Conduct regulator has seen organisations trying to get by with just the bare minimum of compliance which has not always been in line with fairness to their consumers.
Speaking at the Australian Securities and Investment Commission (ASIC) update in Melbourne, Deputy Commissioner Peter Kell said that the Australian community expects the financial institutions to provide products to have value and ultimately a ‘good outcome’.
He called on organisations to ‘engage with how your organisation is meeting the challenges of this period of scrutiny, review, and reflection.’
The Royal Commission report is not expected until the end of the year, but that the investigations have raised the important question of ‘if the lid was lifted on your business, would the process of transparency and accountability be a positive one?’
At the update, Kell focussed on some the findings and implications of the royal commission, the reforms to ASIC’s regulatory toolkit and about the transparency of public data and how it will ‘raise the standards of accountability.’
He also addressed some of the reforms that have strengthened ASIC’s toolkit:
significantly stronger and clearer rules about the obligation of licensees to report breaches to ASIC honestly and in a timely manner.
a stronger ability for ASIC to take regulatory action against senior managers or controllers of financial services businesses.

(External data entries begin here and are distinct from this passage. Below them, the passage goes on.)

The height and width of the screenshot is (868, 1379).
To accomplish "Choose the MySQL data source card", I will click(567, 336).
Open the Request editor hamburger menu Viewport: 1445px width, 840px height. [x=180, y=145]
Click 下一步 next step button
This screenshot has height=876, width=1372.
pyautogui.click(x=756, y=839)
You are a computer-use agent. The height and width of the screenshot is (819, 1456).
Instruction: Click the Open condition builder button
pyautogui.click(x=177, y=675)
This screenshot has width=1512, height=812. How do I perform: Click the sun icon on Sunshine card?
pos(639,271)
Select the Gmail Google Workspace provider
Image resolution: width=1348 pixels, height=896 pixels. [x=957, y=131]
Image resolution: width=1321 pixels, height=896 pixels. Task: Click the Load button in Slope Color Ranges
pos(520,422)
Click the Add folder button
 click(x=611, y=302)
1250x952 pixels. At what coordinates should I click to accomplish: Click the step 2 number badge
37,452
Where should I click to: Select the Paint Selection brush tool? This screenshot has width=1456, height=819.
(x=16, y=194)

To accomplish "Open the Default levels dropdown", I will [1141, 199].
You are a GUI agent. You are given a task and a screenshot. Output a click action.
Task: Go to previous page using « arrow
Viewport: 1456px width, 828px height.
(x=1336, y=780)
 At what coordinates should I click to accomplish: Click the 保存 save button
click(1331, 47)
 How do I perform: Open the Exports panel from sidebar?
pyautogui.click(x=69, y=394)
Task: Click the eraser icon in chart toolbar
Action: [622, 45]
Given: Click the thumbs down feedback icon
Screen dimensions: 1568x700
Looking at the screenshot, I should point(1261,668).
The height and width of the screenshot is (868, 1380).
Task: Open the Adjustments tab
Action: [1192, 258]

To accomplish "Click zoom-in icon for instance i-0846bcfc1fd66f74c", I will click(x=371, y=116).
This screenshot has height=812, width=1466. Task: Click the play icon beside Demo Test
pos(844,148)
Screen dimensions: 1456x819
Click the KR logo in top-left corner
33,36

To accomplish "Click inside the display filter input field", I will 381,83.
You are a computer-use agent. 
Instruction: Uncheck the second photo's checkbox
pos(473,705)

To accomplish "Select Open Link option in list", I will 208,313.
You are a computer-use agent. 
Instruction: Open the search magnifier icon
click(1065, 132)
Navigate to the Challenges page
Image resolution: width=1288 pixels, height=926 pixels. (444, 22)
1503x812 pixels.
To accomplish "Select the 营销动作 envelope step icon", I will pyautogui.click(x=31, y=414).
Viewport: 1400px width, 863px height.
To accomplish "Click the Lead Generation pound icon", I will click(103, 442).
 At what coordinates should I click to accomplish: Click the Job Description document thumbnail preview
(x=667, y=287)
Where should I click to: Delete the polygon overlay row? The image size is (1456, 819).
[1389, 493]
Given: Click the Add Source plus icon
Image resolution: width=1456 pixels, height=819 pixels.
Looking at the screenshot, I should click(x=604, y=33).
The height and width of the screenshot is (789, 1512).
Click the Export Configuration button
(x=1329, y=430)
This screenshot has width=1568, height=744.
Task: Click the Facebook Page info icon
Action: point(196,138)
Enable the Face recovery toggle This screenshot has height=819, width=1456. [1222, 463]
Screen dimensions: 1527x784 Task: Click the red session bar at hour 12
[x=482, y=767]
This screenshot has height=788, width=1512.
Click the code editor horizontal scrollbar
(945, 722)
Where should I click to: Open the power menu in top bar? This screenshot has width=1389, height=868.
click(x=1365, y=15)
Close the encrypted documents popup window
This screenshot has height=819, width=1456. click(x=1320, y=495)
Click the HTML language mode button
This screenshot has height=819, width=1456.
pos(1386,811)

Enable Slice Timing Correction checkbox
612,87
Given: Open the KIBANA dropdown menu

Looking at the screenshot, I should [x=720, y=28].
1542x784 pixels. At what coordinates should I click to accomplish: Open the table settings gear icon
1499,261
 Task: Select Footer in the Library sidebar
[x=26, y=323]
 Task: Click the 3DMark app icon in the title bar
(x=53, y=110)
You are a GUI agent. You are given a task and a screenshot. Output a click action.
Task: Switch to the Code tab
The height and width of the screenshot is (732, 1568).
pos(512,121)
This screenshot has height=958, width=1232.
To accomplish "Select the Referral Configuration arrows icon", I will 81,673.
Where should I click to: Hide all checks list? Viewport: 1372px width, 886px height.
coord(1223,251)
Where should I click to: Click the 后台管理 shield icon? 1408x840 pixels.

a 'directions power', that will enable ASIC to direct licensees to take remedial actions such as consumer compensation programs.
stronger penalties for licensees. For example, a breach of section 912A, the 'efficiently, honestly and fairly' obligation for licensees currently does not incur a penalty, but would under proposed reforms.
Design and distribution obligation that will help when tackling the issues that surround fees for no service.
“These obligations will bring accountability to issuers and distributors of products by requiring them to establish processes and controls for ensuring products are designed with customer needs and understanding in mind and are marketed to the section of the population for whom they are useful and appropriate,” he explained.
This would also go hand in hand with product intervention powers, but the ‘scope’ of the power is still under question.
Kell also announced that the ASIC has been developing data analytics solutions that will help the regulator to ‘identify, analyse and respond to risks, and to achieve better consumer outcomes.’
Better and recurrent data form the financial services will help to:
better understand the markets we regulate
to more effectively detect and quantify existing and emerging risks
to identify sub-sectors for deeper supervisory focus, and
to drive better consumer outcomes in part by providing data publicly.
He did acknowledge that having the recurrent data from FIs will bring an extra cost and indicated that the regulator would work with industry to help to mitigate this impact.